WHAT YOU WILL DO:
Would you copy out the whole listing exactly as given?

INPUT DATA:

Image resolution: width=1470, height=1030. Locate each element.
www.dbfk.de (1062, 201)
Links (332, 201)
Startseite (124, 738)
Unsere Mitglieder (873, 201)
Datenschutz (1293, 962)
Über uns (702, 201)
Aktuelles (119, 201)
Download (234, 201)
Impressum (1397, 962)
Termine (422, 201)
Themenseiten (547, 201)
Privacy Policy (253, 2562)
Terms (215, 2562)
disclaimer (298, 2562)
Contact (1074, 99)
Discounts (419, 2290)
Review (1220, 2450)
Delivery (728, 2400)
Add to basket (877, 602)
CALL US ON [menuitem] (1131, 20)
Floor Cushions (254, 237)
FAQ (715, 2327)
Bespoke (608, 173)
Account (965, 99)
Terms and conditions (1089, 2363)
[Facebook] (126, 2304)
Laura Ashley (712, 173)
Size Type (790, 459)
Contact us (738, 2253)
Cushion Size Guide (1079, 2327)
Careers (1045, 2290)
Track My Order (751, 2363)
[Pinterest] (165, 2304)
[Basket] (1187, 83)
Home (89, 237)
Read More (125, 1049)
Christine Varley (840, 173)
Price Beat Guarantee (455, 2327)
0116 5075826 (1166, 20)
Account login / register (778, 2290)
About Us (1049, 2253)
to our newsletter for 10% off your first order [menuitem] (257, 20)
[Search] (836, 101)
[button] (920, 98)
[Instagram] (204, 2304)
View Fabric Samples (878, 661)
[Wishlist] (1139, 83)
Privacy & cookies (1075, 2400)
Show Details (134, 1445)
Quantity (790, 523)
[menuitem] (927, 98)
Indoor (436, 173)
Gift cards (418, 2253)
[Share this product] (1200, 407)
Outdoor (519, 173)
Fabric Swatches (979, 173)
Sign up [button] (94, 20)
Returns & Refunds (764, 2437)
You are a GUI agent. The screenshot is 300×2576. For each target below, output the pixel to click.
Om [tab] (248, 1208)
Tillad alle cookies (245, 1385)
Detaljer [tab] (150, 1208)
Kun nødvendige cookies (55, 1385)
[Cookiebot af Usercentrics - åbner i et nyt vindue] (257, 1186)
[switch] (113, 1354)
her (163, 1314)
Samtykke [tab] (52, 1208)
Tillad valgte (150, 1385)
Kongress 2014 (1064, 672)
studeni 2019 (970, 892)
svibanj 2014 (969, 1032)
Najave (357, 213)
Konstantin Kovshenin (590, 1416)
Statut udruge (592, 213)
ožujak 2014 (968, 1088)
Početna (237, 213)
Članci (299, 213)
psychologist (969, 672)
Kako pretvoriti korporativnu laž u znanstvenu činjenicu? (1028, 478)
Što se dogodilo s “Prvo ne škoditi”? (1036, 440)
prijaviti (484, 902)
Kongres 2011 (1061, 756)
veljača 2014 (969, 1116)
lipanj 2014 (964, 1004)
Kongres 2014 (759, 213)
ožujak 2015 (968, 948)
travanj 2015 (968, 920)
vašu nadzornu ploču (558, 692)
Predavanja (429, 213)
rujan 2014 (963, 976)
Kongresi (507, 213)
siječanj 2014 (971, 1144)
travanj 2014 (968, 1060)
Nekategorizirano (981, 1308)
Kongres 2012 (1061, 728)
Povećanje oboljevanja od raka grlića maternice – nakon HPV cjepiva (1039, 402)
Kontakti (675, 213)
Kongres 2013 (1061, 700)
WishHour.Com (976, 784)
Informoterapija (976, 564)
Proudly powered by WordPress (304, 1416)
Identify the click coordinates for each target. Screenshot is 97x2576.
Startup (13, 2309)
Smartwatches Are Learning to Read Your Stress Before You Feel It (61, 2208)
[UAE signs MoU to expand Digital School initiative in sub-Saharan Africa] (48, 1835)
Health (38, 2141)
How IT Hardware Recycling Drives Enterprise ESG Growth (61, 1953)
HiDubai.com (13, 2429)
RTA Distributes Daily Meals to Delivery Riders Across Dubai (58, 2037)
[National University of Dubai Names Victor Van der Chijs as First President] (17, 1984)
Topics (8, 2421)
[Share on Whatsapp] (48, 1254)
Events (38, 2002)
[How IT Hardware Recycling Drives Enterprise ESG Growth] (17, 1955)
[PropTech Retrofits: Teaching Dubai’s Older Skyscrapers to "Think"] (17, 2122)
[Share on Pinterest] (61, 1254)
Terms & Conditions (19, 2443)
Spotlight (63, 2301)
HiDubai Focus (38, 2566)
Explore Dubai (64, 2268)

TASK OUTPUT:
Image resolution: width=1470, height=1030. Locate each element.
www.dbfk.de (1062, 201)
Links (332, 201)
Startseite (124, 738)
Unsere Mitglieder (873, 201)
Datenschutz (1293, 962)
Über uns (702, 201)
Aktuelles (119, 201)
Download (234, 201)
Impressum (1397, 962)
Termine (422, 201)
Themenseiten (547, 201)
Privacy Policy (253, 2562)
Terms (215, 2562)
disclaimer (298, 2562)
Contact (1074, 99)
Discounts (419, 2290)
Review (1220, 2450)
Delivery (728, 2400)
Add to basket (877, 602)
CALL US ON [menuitem] (1131, 20)
Floor Cushions (254, 237)
FAQ (715, 2327)
Bespoke (608, 173)
Account (965, 99)
Terms and conditions (1089, 2363)
[Facebook] (126, 2304)
Laura Ashley (712, 173)
Size Type (790, 459)
Contact us (738, 2253)
Cushion Size Guide (1079, 2327)
Careers (1045, 2290)
Track My Order (751, 2363)
[Pinterest] (165, 2304)
[Basket] (1187, 83)
Home (89, 237)
Read More (125, 1049)
Christine Varley (840, 173)
Price Beat Guarantee (455, 2327)
0116 5075826 (1166, 20)
Account login / register (778, 2290)
About Us (1049, 2253)
to our newsletter for 10% off your first order [menuitem] (257, 20)
[Search] (836, 101)
[button] (920, 98)
[Instagram] (204, 2304)
View Fabric Samples (878, 661)
[Wishlist] (1139, 83)
Privacy & cookies (1075, 2400)
Show Details (134, 1445)
Quantity (790, 523)
[menuitem] (927, 98)
Indoor (436, 173)
Gift cards (418, 2253)
[Share this product] (1200, 407)
Outdoor (519, 173)
Fabric Swatches (979, 173)
Sign up [button] (94, 20)
Returns & Refunds (764, 2437)
You are a GUI agent. The screenshot is 300×2576. For each target below, output the pixel to click.
Om [tab] (248, 1208)
Tillad alle cookies (245, 1385)
Detaljer [tab] (150, 1208)
Kun nødvendige cookies (55, 1385)
[Cookiebot af Usercentrics - åbner i et nyt vindue] (257, 1186)
[switch] (113, 1354)
her (163, 1314)
Samtykke [tab] (52, 1208)
Tillad valgte (150, 1385)
Kongress 2014 (1064, 672)
studeni 2019 (970, 892)
svibanj 2014 (969, 1032)
Najave (357, 213)
Konstantin Kovshenin (590, 1416)
Statut udruge (592, 213)
ožujak 2014 (968, 1088)
Početna (237, 213)
Članci (299, 213)
psychologist (969, 672)
Kako pretvoriti korporativnu laž u znanstvenu činjenicu? (1028, 478)
Što se dogodilo s “Prvo ne škoditi”? (1036, 440)
prijaviti (484, 902)
Kongres 2011 (1061, 756)
veljača 2014 (969, 1116)
lipanj 2014 (964, 1004)
Kongres 2014 (759, 213)
ožujak 2015 (968, 948)
travanj 2015 (968, 920)
vašu nadzornu ploču (558, 692)
Predavanja (429, 213)
rujan 2014 (963, 976)
Kongresi (507, 213)
siječanj 2014 (971, 1144)
travanj 2014 (968, 1060)
Nekategorizirano (981, 1308)
Kongres 2012 (1061, 728)
Povećanje oboljevanja od raka grlića maternice – nakon HPV cjepiva (1039, 402)
Kontakti (675, 213)
Kongres 2013 (1061, 700)
WishHour.Com (976, 784)
Informoterapija (976, 564)
Proudly powered by WordPress (304, 1416)
Identify the click coordinates for each target. Screenshot is 97x2576.
Startup (13, 2309)
Smartwatches Are Learning to Read Your Stress Before You Feel It (61, 2208)
[UAE signs MoU to expand Digital School initiative in sub-Saharan Africa] (48, 1835)
Health (38, 2141)
How IT Hardware Recycling Drives Enterprise ESG Growth (61, 1953)
HiDubai.com (13, 2429)
RTA Distributes Daily Meals to Delivery Riders Across Dubai (58, 2037)
[National University of Dubai Names Victor Van der Chijs as First President] (17, 1984)
Topics (8, 2421)
[Share on Whatsapp] (48, 1254)
Events (38, 2002)
[How IT Hardware Recycling Drives Enterprise ESG Growth] (17, 1955)
[PropTech Retrofits: Teaching Dubai’s Older Skyscrapers to "Think"] (17, 2122)
[Share on Pinterest] (61, 1254)
Terms & Conditions (19, 2443)
Spotlight (63, 2301)
HiDubai Focus (38, 2566)
Explore Dubai (64, 2268)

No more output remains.